Iranian President Hassan Rouhani said on Tuesday that his country was poised to negotiate with the United States over the country’s disputed nuclear enrichment effort but insisted on continuing the peaceful nature of the programme.

In his first address at the United Nations to the annual General Assemly, Mr. Rouhani said that Iran “poses absolutely no threat to the world or the region,” and that U.S. and European Union sanctions that have crippled the country’s economy “are violent, pure and simple.” “I declare here, openly and unambiguously,” Mr. Rowhani continued, “nuclear weapon and other weapons of mass destruction have no place in Iran’s security and defence doctrine and contradict our fundamental religious and ethical convictions.” The U.S., Israel and European powers allege that Iran’s current uranium enrichment is working toward nuclear weapons capability, which Tehran vehemently denies.

Mr. Rouhani called it “extremely unrealistic to presume that the peaceful nature of the nuclear programme of Iran could be ensured through impeding the programme via illegitimate pressures.” Mr. Rouhani said Iran wants to remove any concerns regarding its nuclear program and to hold talks with the U.S. based on “mutual respect.” Western officials have welcomed Mr. Rouhani’s conciliatory tone toward the West but insisted on seeing actions.

“The time is now right for those statements to be matched by concrete steps by Iran to address the international community’s concerns,” British Foreign Secretary William Hague told reporters on Monday after meeting with his Iranian counterpart.

Although Mr. Rouhani denounced the Israeli occupation of Palestinian lands and U.S. drones attacks in Pakistan and Yemen, he refrained from calling the Israeli government “Zionists,” as was often repeated by Mr. Rouhani’s predecessor, Mahmoud Ahmadinejad.

U.S. officials said that Mr. Rouhani’s delegation turned down an offer for “an encounter” with President Obama on the sidelines of the UN session in New York.

The meeting between the two leaders would have been “too complicated” for the Iranians, a senior Obama administration official said.

“The Iranians have an internal dynamic that they have to manage, and the relationship with the United States is clearly quite different than the relationship that Iran has with other Western nations,” the official said.

During his own speech earlier on Tuesday, Mr. Obama said that the “difficult history” between the U.S. and Iran cannot be overcome “overnight.” “We can resolve the issue of Iran’s nuclear programme,” he said.

“That can serve as a major step down a long road toward a different relationship - one based on mutual interests and mutual respect.” Mr. Obama tasked Secretary of State John Kerry discuss the nuclear issue with his Iranian counterpart, Mohammad Javad Zarif. Officials from five permanent members of UN Security Council and Germany are expected to begin negotiating with Iran in an informal meeting on Thursday in New York. It would be the highest-level direct US-Iranian contact since 1979.

Hours before Mr. Rouhani took to the state, Israeli officials confirmed that Prime Minister Benjamin Netanyahu ordered the country’s United Nations delegation to boycott Mr. Rouhani’s speech.

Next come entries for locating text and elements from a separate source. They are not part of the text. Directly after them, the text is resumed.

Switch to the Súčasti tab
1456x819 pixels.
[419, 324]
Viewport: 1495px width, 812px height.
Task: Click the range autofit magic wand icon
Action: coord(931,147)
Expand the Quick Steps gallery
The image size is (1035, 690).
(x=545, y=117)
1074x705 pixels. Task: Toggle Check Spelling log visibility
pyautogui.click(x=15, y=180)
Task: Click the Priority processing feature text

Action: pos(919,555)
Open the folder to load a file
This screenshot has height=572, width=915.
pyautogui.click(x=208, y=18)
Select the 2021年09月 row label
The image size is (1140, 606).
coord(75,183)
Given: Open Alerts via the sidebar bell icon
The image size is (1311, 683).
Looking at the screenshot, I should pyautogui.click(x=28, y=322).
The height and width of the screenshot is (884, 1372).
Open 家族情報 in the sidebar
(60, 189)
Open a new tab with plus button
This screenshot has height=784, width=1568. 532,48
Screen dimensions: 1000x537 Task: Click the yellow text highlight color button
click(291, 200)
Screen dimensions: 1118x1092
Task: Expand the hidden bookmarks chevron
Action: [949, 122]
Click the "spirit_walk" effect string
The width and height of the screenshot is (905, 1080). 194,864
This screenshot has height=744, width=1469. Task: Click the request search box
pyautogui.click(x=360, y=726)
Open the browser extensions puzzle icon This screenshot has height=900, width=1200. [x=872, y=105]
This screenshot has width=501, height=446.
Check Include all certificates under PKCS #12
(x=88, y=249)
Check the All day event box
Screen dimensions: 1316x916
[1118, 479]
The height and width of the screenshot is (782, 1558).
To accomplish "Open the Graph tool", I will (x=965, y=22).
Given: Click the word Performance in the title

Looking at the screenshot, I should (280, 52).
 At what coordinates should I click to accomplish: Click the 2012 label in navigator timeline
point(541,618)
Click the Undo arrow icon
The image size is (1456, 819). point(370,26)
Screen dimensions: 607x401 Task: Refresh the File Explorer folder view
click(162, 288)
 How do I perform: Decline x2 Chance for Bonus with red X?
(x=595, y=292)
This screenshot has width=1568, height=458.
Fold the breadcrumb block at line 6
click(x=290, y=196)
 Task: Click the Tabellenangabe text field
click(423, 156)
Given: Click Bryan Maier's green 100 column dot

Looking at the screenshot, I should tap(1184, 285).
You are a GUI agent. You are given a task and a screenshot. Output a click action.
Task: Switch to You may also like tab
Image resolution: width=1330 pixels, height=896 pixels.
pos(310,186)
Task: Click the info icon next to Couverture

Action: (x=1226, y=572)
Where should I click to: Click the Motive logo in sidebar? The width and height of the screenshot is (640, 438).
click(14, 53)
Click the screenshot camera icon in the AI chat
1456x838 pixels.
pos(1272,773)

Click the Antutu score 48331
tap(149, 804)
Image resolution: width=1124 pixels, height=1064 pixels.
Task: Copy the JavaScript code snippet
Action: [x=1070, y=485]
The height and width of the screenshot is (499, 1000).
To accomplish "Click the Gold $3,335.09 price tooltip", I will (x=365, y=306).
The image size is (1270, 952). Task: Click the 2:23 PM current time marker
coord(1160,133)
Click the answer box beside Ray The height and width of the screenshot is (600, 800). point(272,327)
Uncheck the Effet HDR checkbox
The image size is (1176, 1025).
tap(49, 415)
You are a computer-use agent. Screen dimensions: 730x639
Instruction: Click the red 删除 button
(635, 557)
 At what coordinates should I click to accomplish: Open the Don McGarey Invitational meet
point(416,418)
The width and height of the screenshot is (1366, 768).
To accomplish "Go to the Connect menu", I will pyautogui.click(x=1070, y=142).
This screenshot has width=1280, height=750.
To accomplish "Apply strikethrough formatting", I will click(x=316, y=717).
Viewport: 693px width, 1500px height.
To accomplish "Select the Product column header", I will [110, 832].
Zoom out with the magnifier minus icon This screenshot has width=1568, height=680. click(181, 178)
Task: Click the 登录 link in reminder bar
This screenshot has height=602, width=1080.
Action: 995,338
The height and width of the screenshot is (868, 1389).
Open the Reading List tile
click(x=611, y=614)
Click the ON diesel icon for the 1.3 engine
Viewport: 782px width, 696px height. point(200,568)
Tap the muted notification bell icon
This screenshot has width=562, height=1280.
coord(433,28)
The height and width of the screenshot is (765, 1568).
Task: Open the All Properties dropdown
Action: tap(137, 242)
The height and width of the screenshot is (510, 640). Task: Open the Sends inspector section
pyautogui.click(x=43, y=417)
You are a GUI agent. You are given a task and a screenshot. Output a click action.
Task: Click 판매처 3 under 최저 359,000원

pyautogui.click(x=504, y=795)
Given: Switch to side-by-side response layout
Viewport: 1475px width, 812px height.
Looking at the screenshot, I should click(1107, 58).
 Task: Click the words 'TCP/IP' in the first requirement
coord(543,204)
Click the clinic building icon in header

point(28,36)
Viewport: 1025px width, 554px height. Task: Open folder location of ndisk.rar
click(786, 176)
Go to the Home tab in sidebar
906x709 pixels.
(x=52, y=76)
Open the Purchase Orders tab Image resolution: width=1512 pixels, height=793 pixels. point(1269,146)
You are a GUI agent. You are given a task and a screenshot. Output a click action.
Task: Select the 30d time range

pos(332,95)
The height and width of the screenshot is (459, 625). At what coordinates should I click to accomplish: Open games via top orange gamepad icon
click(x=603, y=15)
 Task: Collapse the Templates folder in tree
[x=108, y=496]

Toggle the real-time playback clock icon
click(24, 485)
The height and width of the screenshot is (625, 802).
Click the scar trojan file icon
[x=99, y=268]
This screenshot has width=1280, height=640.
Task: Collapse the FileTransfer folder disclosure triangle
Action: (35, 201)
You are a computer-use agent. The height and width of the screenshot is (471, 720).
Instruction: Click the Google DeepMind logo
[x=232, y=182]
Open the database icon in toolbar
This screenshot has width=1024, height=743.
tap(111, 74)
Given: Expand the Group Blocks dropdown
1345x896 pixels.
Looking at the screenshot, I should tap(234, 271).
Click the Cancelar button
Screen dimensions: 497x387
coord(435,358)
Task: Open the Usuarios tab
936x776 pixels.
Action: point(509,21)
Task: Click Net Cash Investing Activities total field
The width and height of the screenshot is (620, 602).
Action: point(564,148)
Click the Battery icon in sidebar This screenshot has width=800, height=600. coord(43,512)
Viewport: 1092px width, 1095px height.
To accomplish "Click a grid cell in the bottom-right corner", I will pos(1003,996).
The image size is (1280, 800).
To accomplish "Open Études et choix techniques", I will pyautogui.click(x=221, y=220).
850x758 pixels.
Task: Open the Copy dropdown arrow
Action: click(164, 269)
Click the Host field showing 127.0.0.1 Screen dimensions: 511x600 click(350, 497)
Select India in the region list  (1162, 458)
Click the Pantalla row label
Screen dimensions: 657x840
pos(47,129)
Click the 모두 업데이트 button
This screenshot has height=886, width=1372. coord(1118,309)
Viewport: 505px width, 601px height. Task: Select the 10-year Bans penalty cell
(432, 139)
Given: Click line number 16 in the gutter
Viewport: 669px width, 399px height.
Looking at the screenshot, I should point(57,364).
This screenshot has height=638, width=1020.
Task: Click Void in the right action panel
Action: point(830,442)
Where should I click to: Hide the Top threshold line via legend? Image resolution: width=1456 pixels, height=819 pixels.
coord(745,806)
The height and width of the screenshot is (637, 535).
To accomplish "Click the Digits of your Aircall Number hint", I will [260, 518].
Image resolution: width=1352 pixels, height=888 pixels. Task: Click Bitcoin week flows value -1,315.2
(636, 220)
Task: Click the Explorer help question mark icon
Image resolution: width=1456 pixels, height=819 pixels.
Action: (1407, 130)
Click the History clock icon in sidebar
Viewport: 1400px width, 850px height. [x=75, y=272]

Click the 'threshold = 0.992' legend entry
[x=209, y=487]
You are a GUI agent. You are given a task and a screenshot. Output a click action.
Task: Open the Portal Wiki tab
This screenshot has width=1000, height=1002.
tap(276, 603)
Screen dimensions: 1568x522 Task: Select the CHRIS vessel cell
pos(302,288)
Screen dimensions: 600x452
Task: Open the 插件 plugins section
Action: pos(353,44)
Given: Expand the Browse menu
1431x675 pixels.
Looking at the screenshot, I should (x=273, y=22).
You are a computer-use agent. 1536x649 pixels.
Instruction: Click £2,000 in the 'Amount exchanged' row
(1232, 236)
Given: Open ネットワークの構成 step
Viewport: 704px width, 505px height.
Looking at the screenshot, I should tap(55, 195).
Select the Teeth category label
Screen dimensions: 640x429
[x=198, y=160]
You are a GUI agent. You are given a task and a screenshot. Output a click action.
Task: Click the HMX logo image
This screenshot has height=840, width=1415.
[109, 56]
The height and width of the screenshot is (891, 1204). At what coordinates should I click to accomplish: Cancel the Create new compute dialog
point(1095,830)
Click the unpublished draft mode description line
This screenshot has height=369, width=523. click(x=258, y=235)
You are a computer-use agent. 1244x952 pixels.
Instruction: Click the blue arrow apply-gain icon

“When Iran’s leaders stop denying the Holocaust of the Jewish people, and stop calling for the destruction of the Jewish state and recognize Israel’s right to exist, the Israeli delegation will attend their addresses at the General Assembly,” Mr. Netanyahu’s spokesman, Ofir Gendelman wrote on the internet social media website Twitter.

Mr. Netanyahu, who will speak on October 1 at the week-long annual debate, is expected to tell the Assembly that Iran’s attempt to reconcile with the West is a “honey trap” to cover up uranium enrichment for a nuclear bomb.